--- GIVEN RECORDS Enclosed Below ---
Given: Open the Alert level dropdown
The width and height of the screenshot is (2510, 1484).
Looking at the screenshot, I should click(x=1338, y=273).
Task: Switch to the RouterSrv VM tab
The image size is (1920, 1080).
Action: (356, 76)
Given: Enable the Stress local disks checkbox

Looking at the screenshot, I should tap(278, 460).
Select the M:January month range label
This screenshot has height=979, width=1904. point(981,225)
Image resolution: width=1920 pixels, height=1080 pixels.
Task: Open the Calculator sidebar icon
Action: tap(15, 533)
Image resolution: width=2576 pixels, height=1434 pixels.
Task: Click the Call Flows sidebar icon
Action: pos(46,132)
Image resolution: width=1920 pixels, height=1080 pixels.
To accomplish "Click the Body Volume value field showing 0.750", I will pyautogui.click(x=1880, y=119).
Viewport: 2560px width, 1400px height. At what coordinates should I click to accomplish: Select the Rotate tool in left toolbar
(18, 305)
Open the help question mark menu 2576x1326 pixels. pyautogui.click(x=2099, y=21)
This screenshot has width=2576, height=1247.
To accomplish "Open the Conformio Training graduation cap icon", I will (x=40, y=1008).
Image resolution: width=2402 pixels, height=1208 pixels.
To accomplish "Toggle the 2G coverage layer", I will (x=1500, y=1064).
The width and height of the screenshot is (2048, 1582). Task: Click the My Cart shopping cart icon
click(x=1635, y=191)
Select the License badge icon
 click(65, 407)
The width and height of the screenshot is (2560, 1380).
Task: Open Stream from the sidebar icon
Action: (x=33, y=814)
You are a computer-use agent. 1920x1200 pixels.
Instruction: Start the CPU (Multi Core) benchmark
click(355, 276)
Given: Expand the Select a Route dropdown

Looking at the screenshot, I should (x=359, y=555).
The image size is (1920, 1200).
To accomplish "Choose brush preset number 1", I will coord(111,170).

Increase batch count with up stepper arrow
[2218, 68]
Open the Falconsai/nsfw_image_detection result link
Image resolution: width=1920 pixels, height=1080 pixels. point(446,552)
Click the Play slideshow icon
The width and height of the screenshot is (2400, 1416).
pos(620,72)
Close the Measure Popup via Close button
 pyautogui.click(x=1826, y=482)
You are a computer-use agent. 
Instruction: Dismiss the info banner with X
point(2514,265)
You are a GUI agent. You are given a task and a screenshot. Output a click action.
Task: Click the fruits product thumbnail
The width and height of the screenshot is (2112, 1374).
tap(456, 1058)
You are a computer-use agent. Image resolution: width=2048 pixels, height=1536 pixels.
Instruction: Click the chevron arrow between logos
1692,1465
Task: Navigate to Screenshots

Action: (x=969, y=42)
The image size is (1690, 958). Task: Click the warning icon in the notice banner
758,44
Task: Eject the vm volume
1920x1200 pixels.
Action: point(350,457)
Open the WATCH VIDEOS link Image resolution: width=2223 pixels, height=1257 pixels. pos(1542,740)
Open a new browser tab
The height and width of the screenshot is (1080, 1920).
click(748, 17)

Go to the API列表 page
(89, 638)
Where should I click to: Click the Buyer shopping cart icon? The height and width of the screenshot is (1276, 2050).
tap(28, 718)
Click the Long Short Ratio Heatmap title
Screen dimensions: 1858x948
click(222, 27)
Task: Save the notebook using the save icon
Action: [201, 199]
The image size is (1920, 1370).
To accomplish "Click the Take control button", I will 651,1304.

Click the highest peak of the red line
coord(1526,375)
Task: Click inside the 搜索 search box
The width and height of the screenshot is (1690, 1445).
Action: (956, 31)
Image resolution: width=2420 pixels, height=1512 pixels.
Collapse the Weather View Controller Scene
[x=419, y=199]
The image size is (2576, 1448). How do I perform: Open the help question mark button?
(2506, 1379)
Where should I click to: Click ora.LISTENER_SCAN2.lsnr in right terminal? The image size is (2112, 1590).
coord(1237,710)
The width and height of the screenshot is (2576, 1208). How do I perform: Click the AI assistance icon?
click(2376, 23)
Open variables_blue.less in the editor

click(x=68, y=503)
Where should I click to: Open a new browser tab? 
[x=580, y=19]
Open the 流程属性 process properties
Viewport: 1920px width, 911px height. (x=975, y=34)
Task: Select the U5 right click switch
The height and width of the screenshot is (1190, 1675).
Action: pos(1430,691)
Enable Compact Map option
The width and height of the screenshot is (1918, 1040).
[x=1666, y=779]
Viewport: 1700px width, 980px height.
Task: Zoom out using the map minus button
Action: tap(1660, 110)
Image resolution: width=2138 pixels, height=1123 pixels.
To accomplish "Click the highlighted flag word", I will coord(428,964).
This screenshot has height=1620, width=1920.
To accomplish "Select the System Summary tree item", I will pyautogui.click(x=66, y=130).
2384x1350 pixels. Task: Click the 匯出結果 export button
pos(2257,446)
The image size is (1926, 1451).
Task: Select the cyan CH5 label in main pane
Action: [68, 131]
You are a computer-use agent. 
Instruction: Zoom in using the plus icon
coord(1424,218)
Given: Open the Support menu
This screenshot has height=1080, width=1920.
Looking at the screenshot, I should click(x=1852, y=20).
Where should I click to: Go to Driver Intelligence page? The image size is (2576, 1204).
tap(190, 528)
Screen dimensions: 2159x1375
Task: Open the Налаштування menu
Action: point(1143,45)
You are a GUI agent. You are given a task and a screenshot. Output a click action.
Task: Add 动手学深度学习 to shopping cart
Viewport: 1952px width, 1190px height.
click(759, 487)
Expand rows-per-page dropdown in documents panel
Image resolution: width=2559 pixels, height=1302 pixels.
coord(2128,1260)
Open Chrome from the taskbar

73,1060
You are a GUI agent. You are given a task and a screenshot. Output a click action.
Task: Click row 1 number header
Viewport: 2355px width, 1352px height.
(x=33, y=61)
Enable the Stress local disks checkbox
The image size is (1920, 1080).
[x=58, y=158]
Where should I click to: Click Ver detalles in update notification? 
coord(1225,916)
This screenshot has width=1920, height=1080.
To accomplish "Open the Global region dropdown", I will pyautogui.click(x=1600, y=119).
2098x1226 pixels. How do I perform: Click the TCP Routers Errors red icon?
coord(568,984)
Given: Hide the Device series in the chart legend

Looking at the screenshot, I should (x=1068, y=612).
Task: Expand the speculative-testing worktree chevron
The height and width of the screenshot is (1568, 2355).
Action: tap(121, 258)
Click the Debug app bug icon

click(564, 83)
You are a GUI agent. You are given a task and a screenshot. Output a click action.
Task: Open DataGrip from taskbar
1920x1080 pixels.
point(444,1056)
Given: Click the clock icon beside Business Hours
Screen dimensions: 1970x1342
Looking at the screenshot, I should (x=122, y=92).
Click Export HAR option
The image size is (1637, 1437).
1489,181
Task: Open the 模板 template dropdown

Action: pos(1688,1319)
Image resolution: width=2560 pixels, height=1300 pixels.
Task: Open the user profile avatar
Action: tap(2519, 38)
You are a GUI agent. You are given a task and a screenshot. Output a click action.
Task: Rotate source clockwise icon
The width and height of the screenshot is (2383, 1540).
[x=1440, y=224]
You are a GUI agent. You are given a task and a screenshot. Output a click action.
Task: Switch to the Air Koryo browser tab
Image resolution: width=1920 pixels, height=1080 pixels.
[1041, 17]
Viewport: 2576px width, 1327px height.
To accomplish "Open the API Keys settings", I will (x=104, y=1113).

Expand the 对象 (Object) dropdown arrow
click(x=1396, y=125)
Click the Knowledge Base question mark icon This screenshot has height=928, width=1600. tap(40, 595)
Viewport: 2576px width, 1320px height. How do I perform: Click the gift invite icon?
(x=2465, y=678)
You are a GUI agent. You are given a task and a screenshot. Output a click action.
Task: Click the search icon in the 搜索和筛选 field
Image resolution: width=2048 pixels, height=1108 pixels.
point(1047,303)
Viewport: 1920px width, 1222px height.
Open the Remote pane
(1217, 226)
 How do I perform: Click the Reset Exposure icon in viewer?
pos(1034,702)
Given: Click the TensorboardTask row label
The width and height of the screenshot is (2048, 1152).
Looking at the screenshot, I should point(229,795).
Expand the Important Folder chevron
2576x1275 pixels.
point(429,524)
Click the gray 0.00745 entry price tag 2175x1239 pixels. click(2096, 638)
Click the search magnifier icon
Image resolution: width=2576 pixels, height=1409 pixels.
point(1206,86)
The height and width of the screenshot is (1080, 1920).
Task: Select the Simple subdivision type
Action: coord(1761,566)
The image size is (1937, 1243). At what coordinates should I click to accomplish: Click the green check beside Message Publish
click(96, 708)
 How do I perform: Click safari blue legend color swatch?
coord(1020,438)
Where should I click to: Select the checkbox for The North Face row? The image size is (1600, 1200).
--- End of Enclosed GIVEN RECORDS ---
§ **TASK TO COMPLETE**:
The response must give every line from the material above that holds the string "number".

§ **FINISHED EXERCISE**:
To accomplish "Choose brush preset number 1", I will coord(111,170).
Task: Click row 1 number header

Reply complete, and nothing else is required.